__EXERCISE__.
The line that contains "Task: Click the INSS benefit subtitle text" marks the start. Please set it down, with every later line of the data, exactly and without pictures.

[[ RECORDS SUPPLIED, beginning ]]

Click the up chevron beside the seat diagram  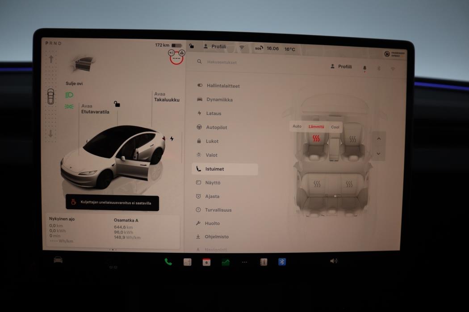378,139
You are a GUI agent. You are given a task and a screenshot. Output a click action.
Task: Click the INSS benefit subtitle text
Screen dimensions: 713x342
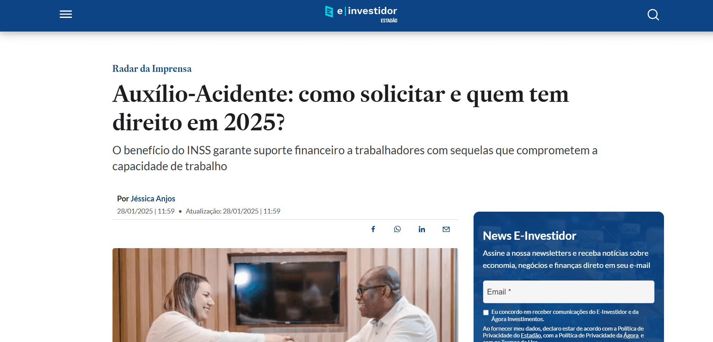[x=355, y=158]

[[ RECORDS SUPPLIED, end ]]

__REPLY TO THE EXERCISE__.
Task: Click the INSS benefit subtitle text
Screen dimensions: 713x342
[x=355, y=158]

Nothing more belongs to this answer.